● **Assignment**
Take the records below from their first line to the line with "Image resolution: width=509", and restate those lines word for word.

(Saved data entries)
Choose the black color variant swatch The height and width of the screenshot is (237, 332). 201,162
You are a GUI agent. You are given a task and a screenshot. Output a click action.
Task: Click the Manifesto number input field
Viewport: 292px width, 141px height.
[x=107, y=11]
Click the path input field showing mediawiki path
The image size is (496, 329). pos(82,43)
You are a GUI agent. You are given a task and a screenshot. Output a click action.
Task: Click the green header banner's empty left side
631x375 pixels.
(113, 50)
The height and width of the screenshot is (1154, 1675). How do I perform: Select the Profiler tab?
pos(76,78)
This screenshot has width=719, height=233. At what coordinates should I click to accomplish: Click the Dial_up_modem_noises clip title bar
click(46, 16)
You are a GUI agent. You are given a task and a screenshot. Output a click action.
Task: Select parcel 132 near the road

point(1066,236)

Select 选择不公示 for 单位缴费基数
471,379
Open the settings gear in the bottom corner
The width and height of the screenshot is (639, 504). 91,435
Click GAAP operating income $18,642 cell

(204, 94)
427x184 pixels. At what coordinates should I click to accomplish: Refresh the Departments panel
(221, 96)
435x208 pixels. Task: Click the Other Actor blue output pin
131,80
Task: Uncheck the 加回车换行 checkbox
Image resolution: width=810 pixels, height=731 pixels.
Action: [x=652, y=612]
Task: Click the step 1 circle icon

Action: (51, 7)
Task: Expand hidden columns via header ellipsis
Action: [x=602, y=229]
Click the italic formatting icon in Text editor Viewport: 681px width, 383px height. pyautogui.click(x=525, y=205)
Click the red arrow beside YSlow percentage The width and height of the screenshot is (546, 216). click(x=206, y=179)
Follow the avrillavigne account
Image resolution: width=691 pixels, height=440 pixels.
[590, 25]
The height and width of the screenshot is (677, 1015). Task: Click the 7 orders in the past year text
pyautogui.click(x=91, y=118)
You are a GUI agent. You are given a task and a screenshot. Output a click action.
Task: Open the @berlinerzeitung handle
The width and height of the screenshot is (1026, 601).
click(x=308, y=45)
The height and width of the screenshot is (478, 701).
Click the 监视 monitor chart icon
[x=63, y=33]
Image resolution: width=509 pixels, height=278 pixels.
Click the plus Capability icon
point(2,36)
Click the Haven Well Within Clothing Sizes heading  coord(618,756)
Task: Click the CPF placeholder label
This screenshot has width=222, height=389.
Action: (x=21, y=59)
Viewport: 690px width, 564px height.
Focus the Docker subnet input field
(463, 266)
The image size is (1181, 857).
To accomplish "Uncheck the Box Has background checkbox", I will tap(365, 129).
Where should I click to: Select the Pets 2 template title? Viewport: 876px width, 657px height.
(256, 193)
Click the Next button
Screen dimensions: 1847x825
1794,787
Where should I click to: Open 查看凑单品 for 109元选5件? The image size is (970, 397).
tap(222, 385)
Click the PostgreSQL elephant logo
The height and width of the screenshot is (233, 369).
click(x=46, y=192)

● **Reply to the task**
Choose the black color variant swatch The height and width of the screenshot is (237, 332). 201,162
You are a GUI agent. You are given a task and a screenshot. Output a click action.
Task: Click the Manifesto number input field
Viewport: 292px width, 141px height.
[x=107, y=11]
Click the path input field showing mediawiki path
The image size is (496, 329). pos(82,43)
You are a GUI agent. You are given a task and a screenshot. Output a click action.
Task: Click the green header banner's empty left side
631x375 pixels.
(113, 50)
The height and width of the screenshot is (1154, 1675). How do I perform: Select the Profiler tab?
pos(76,78)
This screenshot has width=719, height=233. At what coordinates should I click to accomplish: Click the Dial_up_modem_noises clip title bar
click(46, 16)
You are a GUI agent. You are given a task and a screenshot. Output a click action.
Task: Select parcel 132 near the road

point(1066,236)

Select 选择不公示 for 单位缴费基数
471,379
Open the settings gear in the bottom corner
The width and height of the screenshot is (639, 504). 91,435
Click GAAP operating income $18,642 cell

(204, 94)
427x184 pixels. At what coordinates should I click to accomplish: Refresh the Departments panel
(221, 96)
435x208 pixels. Task: Click the Other Actor blue output pin
131,80
Task: Uncheck the 加回车换行 checkbox
Image resolution: width=810 pixels, height=731 pixels.
Action: [x=652, y=612]
Task: Click the step 1 circle icon

Action: (51, 7)
Task: Expand hidden columns via header ellipsis
Action: [x=602, y=229]
Click the italic formatting icon in Text editor Viewport: 681px width, 383px height. pyautogui.click(x=525, y=205)
Click the red arrow beside YSlow percentage The width and height of the screenshot is (546, 216). click(x=206, y=179)
Follow the avrillavigne account
Image resolution: width=691 pixels, height=440 pixels.
[590, 25]
The height and width of the screenshot is (677, 1015). Task: Click the 7 orders in the past year text
pyautogui.click(x=91, y=118)
You are a GUI agent. You are given a task and a screenshot. Output a click action.
Task: Open the @berlinerzeitung handle
The width and height of the screenshot is (1026, 601).
click(x=308, y=45)
The height and width of the screenshot is (478, 701).
Click the 监视 monitor chart icon
[x=63, y=33]
Image resolution: width=509 pixels, height=278 pixels.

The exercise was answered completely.